We didn’t have the money to buy brass so we sized down and trimmed 5.56 NATO and 223 Remington brass. It was a process that I eagerly undertook. Not only did we make our own brass but we made our own bullets as well. All those years of shooting a single shot 22 rimfire and saving the spent cases paid off. Annealing and passing the cases through a draw die unfolded the rims forming a bullet jacket. Cutting cores from lead wire, inserting and seating into the jacket then passing them through a forming die closed the point and made for a very explosive hollow point bullet.
The first loaded ammo for my “Triple-deuce” cost me about $0.03 a round, including the price of the 22 Long Rifle ammo. That first summer and for the next 3 years I shot over 5000 rounds of ammo through that rifle. All and all since that time until now (36 years) I’ve fired over 10,000 rounds through that barrel, 80+% of which have been homemade bullets. I’ve used it to kill everything from Deer to deer mice and everything in between. It has killed pick-up loads of Prairie dogs and jackrabbits, coyotes, crows, and magpies.
I was thinking it might need a re-barrel a few years back as I refinished the stock and put it back in the original wood. I gave the bore a thorough cleaning and it wouldn’t shoot to save my life. I pulled the metal from the stock and cleaned the wood out, bedded the receiver and floated the barrel. After about 20 rounds of fouling it settled back down to about a 0.25″ group at 100 yards.
With the popularity of the 223/5.56 in the AR platform and the velocity and extended range of the super 22s (22-250, 220 Swift, 22 CM, etc.) the ol’ “triple-deuce” has fallen by the way side. But for me and folks like me the 222 Remington holds a special place in my heart and arsenal, sometimes a couple slots.


264 Winchester Magnum
The Siamese Mauser came to be in the early 1900s. It’s design was based on the German Gewehr of 1898 and incorporated a “slanted” magazine box to accommodate rimmed ammunition, hence it is also known as a “Slant-box Mauser.” When these rifles started entering the states after the World Wars gunsmiths and hobbyists alike re-barreled them for 45-70s. My dad had a couple of these surplus actions laying around. He chambered and barreled up one for the venerable 264 Winchester.

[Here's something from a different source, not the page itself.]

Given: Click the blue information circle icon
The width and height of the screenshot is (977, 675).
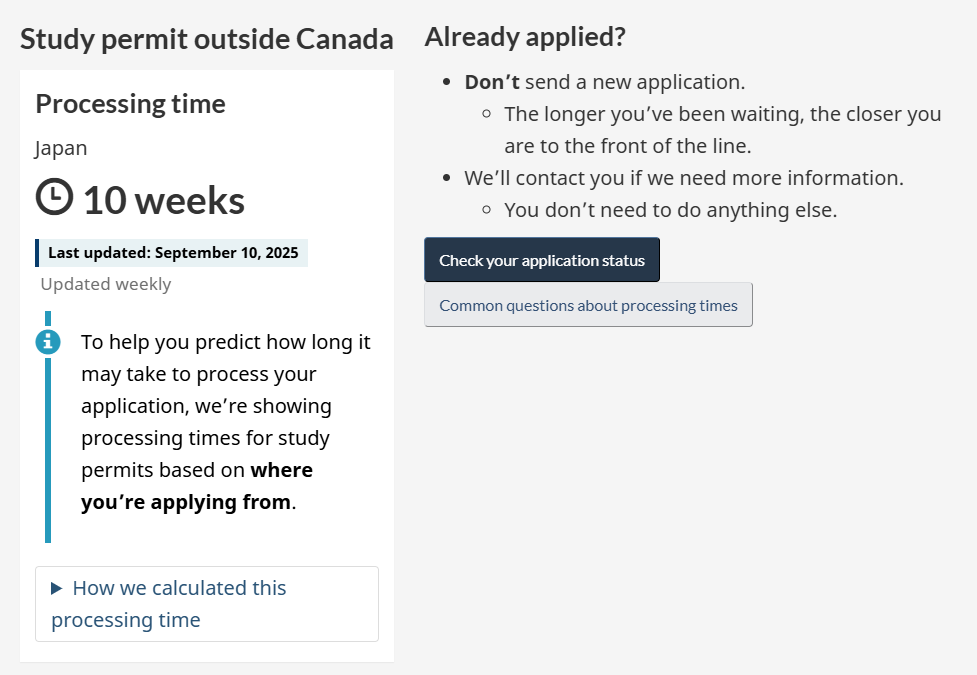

This rifle was originally built for my mom as an all around western open country hunting rifle. Boasting high velocity and flat trajectory I killed my first antelope with this cartridge. I’ve made many spectacular kills with this combination, ones that require the use of the odometer to measure the distance of the shot. This particular combination was a little discomforting as I attained my high school years, having on more than one occasion been “scope bit.”

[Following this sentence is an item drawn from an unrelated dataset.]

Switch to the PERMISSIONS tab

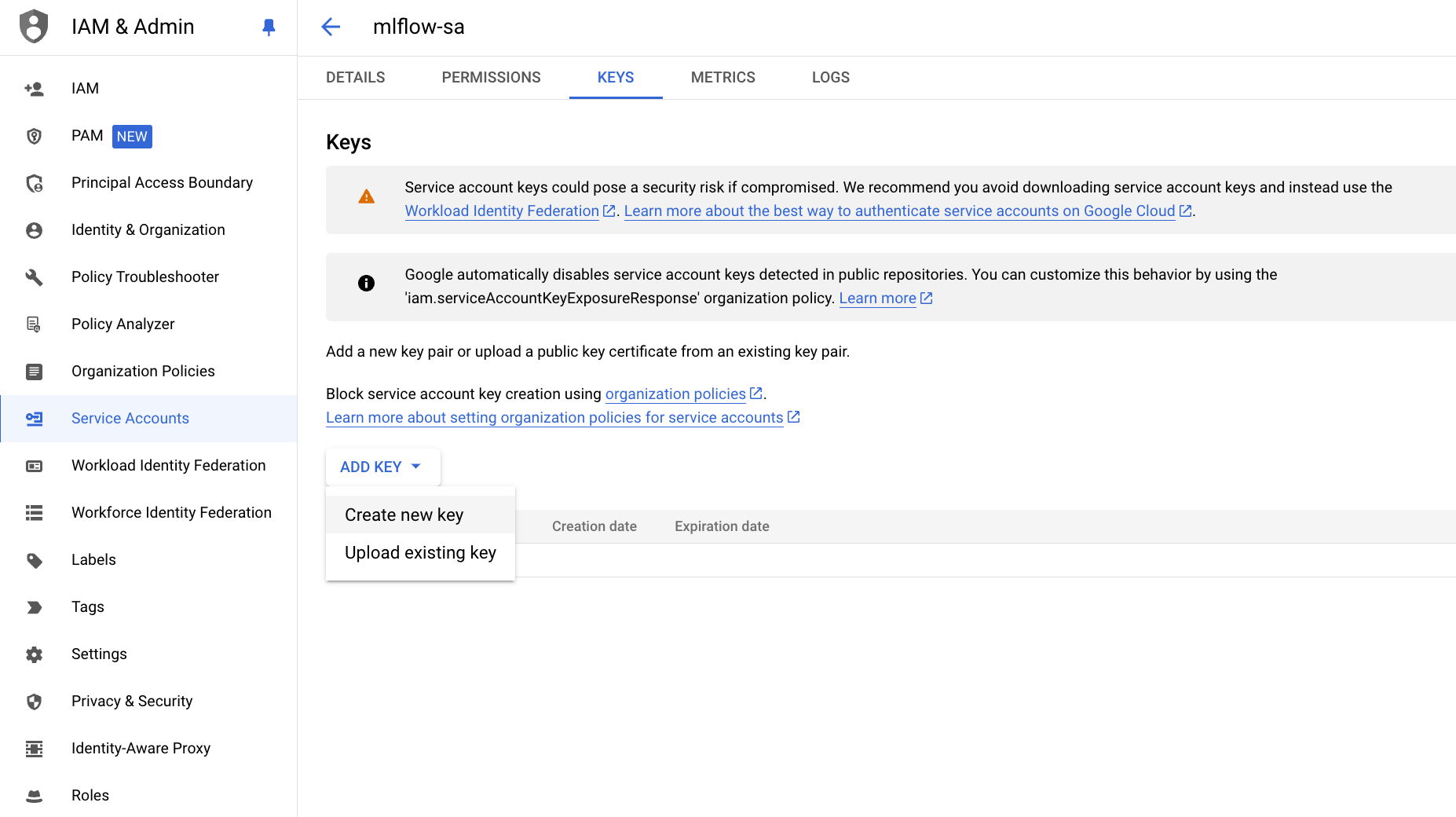(491, 77)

My current “active” 264 is a post-64 Model 70 Winchester with a Pre-64 “Westerner” barrel screwed into it. I currently shoot a light, plinking load with a 90-100 grain bullets for critters and such as well as 140-160 grain bullets for the larger critters weighing in excess of 250 lbs.
This cartridge has been overtaken by the new modern fad of “magnums” without the magnum name. The 6.5 caliber has never really been very popular due to it being a caliber that our enemies often used against us in the World Wars and also the lack of bullet options available. Despite having one of the highest sectional densities of all calibers in available bullet weights and a naturally high ballistic coefficient the caliber’s most notable advocates were “Brits” who hunted the continent of Africa.
The cartridge is making a comeback in the “underground” and “backwaters” of the shooting world as bullet availability and options has increased substantially over the last 15 years. Yet to uneducated the cartridge carries enough nostalgia that when it shows up in hunting camp the ol’ timers know that the wielder is die-hard western open country big game hunter.